(Stored data)
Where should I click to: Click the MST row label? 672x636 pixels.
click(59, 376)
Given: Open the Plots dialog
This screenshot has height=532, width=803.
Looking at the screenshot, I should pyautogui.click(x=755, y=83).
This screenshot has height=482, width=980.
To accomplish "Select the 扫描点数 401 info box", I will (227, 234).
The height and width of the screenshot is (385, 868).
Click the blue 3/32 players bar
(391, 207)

--

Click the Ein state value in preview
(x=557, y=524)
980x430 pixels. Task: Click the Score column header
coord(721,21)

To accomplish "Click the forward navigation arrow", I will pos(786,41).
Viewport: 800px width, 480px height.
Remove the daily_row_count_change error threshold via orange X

* * *

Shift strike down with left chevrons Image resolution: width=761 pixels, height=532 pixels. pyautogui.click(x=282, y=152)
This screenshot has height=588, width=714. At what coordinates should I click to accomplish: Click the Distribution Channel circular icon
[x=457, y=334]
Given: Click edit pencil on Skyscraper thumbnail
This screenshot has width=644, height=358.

§ **Aim of the exercise**: How many lines in the records hold the string "Given"? Reply with the number only.

§ **Final answer**: 2